(1) The department or an authorized case manager must perform a CARE assessment to determine a client's need for adult day health, per WAC 388-106-0065
. Based on the assessment, the case manager determines whether the client should be referred for day health services or whether the client's needs can be met in other ways.
(2) If the client has
a department or area agency on aging case manager, the adult day health center or other referral source must notify the case manager of the client's potential adult day health service need. The case manager must assess the client's need for skilled nursing or skilled rehabilitative therapy within the department's normal time frames for client reassessments.
(3) If the client does not have a department or area agency on aging case manager, the adult day health center or other referral source must notify the department of the referral and the client's potential adult day health service need, or refer the client to the department for intake. The department's assigned case manager must assess the client's need for adult day health services within the department's normal time frames for initial client eligibility assessments.
(4) The case manager may consult with the client's practitioner, department or area agency on aging nursing services staff, or other pertinent collateral contacts, concerning the client's need for skilled nursing or rehabilitative therapy.

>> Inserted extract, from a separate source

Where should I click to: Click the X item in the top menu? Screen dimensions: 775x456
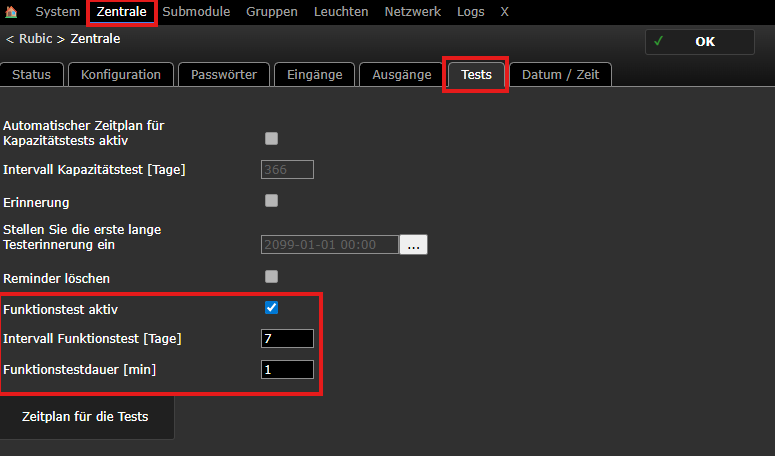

(5) If the department or area agency on aging case manager determines and documents a potential unmet need for day health services, the case manager works with the client and/or the client's representative to develop a service plan that documents the potential unmet needs and the anticipated number of days per week that the services are needed. The case manager refers the client to a department contracted day health center for evaluation and the development of a preliminary negotiated plan of care.
(6) The department or area agency on aging case manager must reassess adult day health clients at least annually. Clients must also be reassessed if they have a break in service of more than thirty days. The adult day center must inform the case manager of the break in service so payment authorization can be discontinued.
(7) Recipients of adult day health services must be assessed by the department or an authorized case manager for continued or initial eligibility as follows:
(a) Annual reassessment for department clients;
(b) Adult day health quarterly review for current nondepartmental clients as resources allow; and
(c) New referrals for adult day health services are to be forwarded to local department offices for intake and assessment for eligibility.
(8) The department or area agency on aging case manager must review a client's continued eligibility for adult day health services every ninety days, coinciding with the quarterly review completed by the adult day health program. At the case manager's discretion, additional information will be gathered through face to face, collateral or other contact methods to determine continued eligibility. Services will be continued, adjusted, or terminated based upon the case manager's determination during the eligibility review.
[Statutory Authority: RCW 74.08.090, 74.09.520. 05-11-082, § 388-71-0720, filed 5/17/05, effective 6/17/05. Statutory Authority: RCW 74.04.050, 74.04.057, 74.04.200, 74.08.090, 74.09.520, and 74.39A.030. 03-06-024, § 388-71-0720, filed 2/24/03, effective 7/1/03.]